O próprio, aliás, considerará a questão despicienda (“Quando um romancista digno desse nome [chega a uma certa idade], já não traduz a sua experiência numa fábula: impõe a sua fábula à experiência”). 
Paródia de si próprio, “Engano” ficciona o escritor, ou a imagem pública do escritor, divertindo-se a baralhar as cartas, numa variação irónica do verso de Pessoa: “O poeta é um fingidor…”. No fim, vence em casa, claro.

Philip Roth, Engano, D. Quixote, 2013, trad. de Francisco Agarez

04/02/13

Living in Portugal

Não sei se é por vontade de Deus, da troika ou do mapa astral. 
Não sei se é por sermos tão, tão da borda-d’água. Por vivermos tão, tão encostadinhos ao Atlântico que se porventura algum inimigo nos quisesse atirar ao mar, já nos teríamos afogado todos. 
Não sei se é do vento, do excesso de poetas, das 20 mil caixas de antidepressivos/dia ou da baixa tendencial da taxa de natalidade.

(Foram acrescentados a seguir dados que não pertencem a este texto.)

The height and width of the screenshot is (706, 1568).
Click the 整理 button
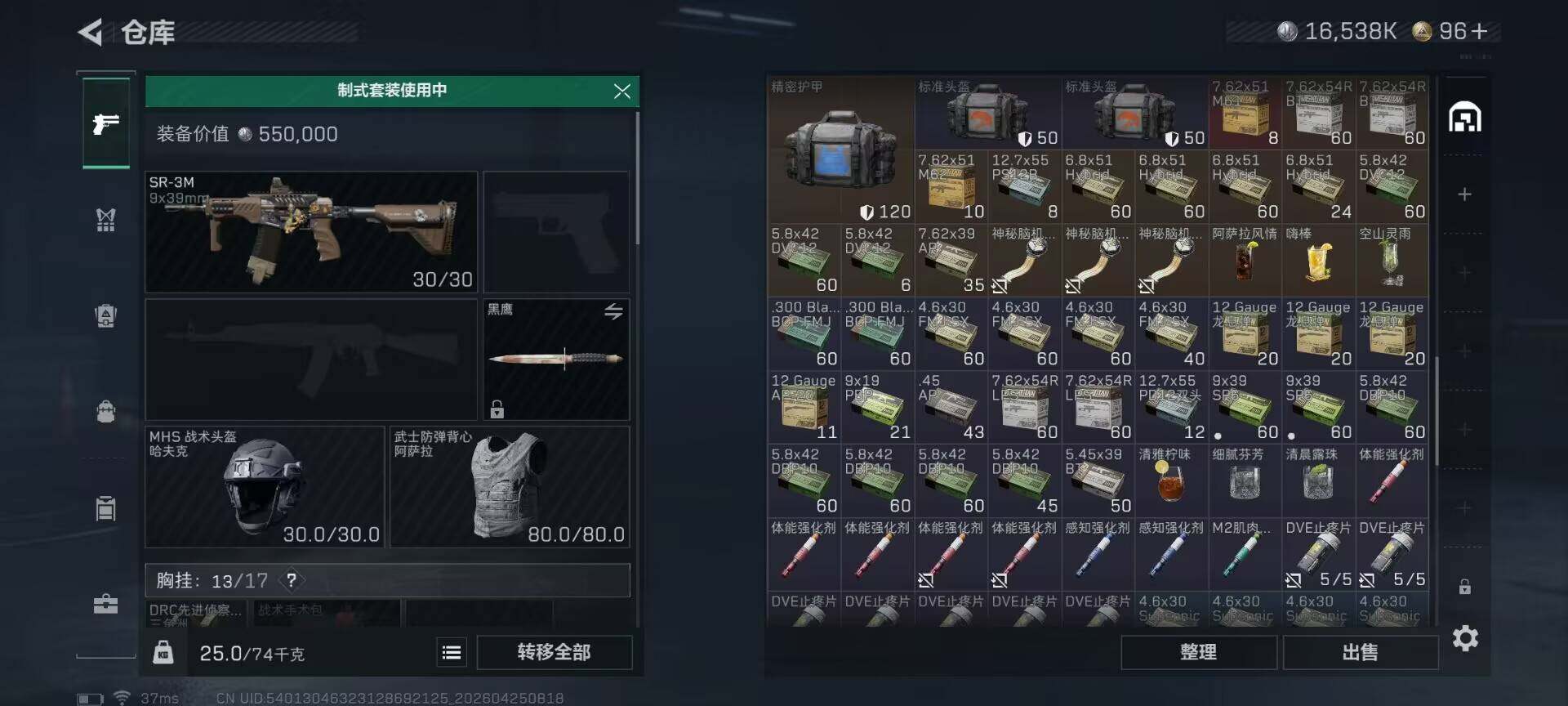coord(1198,652)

Não sei se é castigo por Miguel Relvas não ter feito o curso direitinho e dizer “ouvisto”, que nem vem no Acordo Ortográfico.
Não sei se é do Sócrates ter fugido, do La Féria não ter contratado o Passos Coelho, ou do Afonso Henriques ter guerreado a mãe. Não sei se é do D. Manuel ter corrido com os judeus. Não sei se é do Salazar, do Afonso Costa, do João Franco ou do Cavaco Silva. Não sei se é da gaivota que voava, voava, se do Camões ter perdido um olho. Não sei se é do Humberto Delgado ter sido assassinado ou de Maria, a Louca ser louca. Não sei se é das Invasões Francesas ou do Ultimato Britânico. Não sei se é do Allgarve se do Europe's West Coast, da Ínclita Geração ou da Geração de 70.
O que sei é que, de repente, um diploma de “As Novas Oportunidades” tornou-se equivalente a um doutoramento em astrofísica.
Ouvem-se as coisas mais descabeladas ditas por gente que a única coisa que fez na vida foi saltitar da casa da mamã para o colo das juventudes partidárias e do colo das juventudes partidárias para o regaço da AR, quando não para o seio aconchegante do governo.

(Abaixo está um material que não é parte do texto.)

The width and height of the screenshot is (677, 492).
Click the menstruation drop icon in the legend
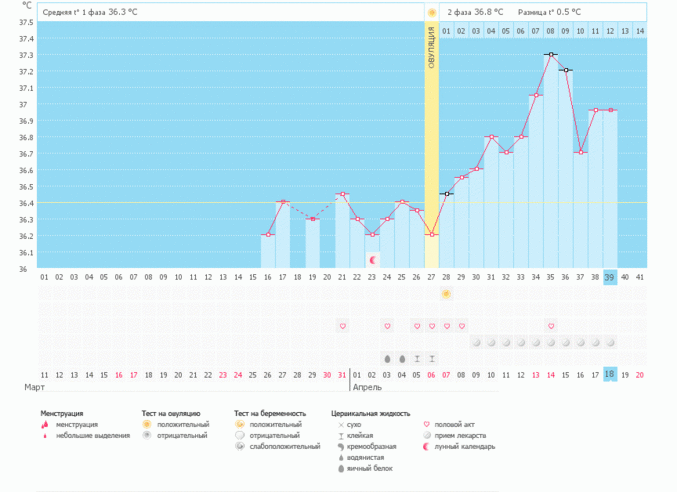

“Living in Portugal” pode ser muito bom, como quer Paulo Portas, mas está a tornar-se perigoso para a sanidade mental local.
Até há quem garanta ter visto porcos a voar numa autoestrada e satélites a multar carros de mulas. Eu já não digo nada.

03/02/13

Os espirros sebastianistas de Edite Estrela

"Politicians, ugly buildings, and whores all get respectable if they last long enough", Noah Cross, aliás, John Huston, in "Chinatown", provavelmente o melhor filme de Roman Polanski.

O problema é que ainda é tudo muito novo.